The numerous books and articles that have been devoted to Courbet's well-known canvas The Painter's Studio (fig. 1) invariably presuppose that the painting is a pictorial manifesto rather than a factual representation of what went on in the artist's studio — indeed, that The Painter's Studio “hides making” and “shows creation.” This premise appears to be justified by the work's complete title, L’Atelier du peintre: Allégorie réelle déterminant une phase de sept années de ma vie artistique (The Painter's Studio: Real Allegory Determining a Phase of Seven Years of My Life as an Artist), which encourages an allegorical reading — though the word “real” appears to suggest that the allegory is constructed from, or may contain, real elements.
In the century and a half since it was painted, the monumental canvas has been interpreted in countless different ways. It has been linked with the ideas of philosophers Charles Fourier and Pierre-Joseph Proudhon; it has been read as a Masonic allegory in which each figure stands for a significant nineteenth-century political personage; and it has been cited as an example of Courbet's “embodiment” in his own paintings, to mention only a few examples. In this article I will not attempt to add yet another explanation of, or layer of meaning to, Courbet's deliberately enigmatic and endlessly polysemic “real allegory” (in a letter to a friend, he wrote that the painting was “passablement mystérieux” and added, “divinera qui pourra”). Instead, I intend to subvert not only the standard approach to the painting but also the theme of this collection of essays, by trying to assess to what extent L’Atelier du peintre, despite its apparent emphasis on “showing creation,” reveals something about Courbet's “making” — and does so, I shall argue, deliberately.
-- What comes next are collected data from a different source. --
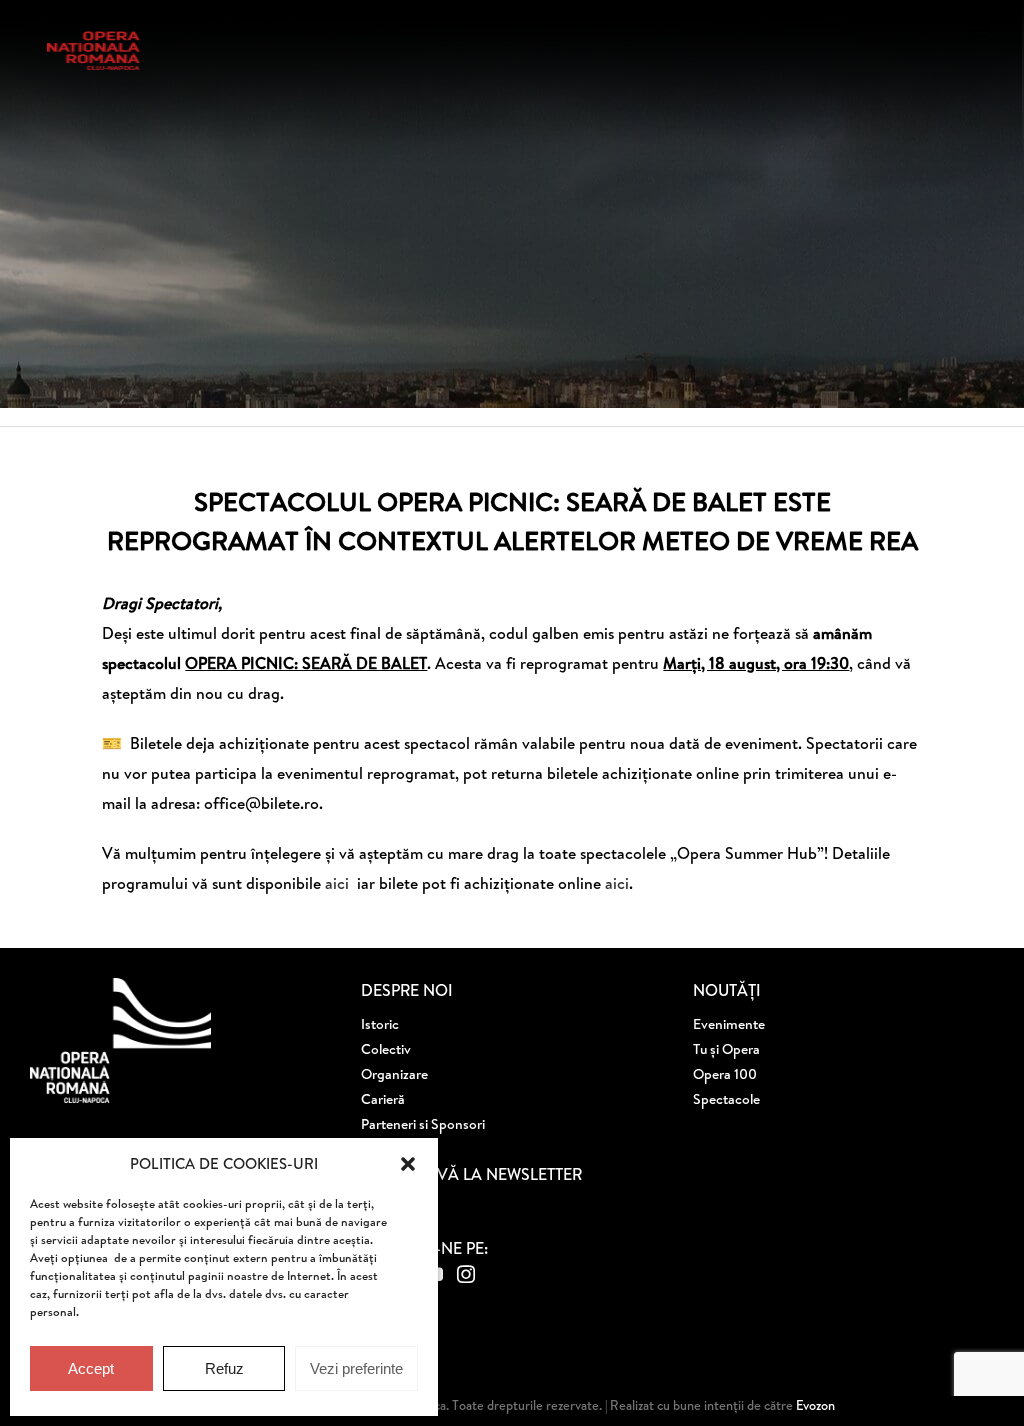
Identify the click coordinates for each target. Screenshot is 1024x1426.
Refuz (224, 1368)
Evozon (814, 1405)
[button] (408, 1164)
In The Painter's Studio, Courbet has portrayed himself in the center of his Paris studio. Flanked on the right by a group of patrons, critics, and friends and on the left by a motley crowd of contemporary popular types — hunter, farmer, clown, priest, Jew, veteran — the artist is seated at his easel, which supports a large, nearly finished canvas. (Judging by its relationship to the figures nearby, it must measure a little over a square meter.) Though commonly referred to as a view of the Franche Comté, the painting does not appear to depict a specific site in the region, nor does it resemble any known work by Courbet.